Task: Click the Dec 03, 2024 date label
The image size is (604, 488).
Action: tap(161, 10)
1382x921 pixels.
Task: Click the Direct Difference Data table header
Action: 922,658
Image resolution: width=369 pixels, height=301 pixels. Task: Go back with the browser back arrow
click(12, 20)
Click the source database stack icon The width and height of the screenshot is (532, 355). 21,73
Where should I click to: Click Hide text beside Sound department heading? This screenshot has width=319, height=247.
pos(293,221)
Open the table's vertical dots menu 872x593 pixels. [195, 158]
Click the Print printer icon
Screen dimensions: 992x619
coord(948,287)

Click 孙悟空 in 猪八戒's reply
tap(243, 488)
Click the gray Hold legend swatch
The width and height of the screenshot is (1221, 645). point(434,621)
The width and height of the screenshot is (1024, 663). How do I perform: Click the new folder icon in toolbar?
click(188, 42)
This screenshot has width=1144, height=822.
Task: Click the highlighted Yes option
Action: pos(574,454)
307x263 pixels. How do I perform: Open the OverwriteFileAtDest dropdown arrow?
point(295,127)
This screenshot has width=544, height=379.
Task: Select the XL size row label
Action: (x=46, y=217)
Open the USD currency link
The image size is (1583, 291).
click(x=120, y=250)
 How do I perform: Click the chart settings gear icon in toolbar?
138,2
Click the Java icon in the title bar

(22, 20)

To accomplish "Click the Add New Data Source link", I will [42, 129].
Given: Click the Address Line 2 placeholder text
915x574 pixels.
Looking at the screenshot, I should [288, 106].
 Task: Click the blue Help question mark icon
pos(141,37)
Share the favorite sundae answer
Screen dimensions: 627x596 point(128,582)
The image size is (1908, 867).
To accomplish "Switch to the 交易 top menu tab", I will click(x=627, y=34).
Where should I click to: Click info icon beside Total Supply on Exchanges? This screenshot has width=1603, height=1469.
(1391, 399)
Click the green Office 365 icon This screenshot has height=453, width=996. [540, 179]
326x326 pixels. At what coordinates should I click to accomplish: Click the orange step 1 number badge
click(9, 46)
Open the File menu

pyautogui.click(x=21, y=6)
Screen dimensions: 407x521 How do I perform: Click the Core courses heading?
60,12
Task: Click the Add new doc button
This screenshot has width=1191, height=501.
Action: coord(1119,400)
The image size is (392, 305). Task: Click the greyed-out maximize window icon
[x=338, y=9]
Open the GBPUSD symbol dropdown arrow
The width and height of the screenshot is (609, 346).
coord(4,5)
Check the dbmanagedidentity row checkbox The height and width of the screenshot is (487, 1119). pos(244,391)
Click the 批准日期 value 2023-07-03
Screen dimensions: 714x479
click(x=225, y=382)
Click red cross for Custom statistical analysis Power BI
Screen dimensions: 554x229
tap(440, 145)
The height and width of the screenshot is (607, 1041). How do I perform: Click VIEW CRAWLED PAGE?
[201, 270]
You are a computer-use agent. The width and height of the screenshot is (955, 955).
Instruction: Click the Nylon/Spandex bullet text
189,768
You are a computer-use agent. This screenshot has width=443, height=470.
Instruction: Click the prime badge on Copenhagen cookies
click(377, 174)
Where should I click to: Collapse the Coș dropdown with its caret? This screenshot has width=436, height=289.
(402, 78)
========================================
**PROBLEM TO SOLVE**:
The records are given above. Copy each line in them that holds "computer".

**FINISHED EXERCISE**:
You are a computer-use agent. The width and height of the screenshot is (955, 955).
You are a computer-use agent. This screenshot has width=443, height=470.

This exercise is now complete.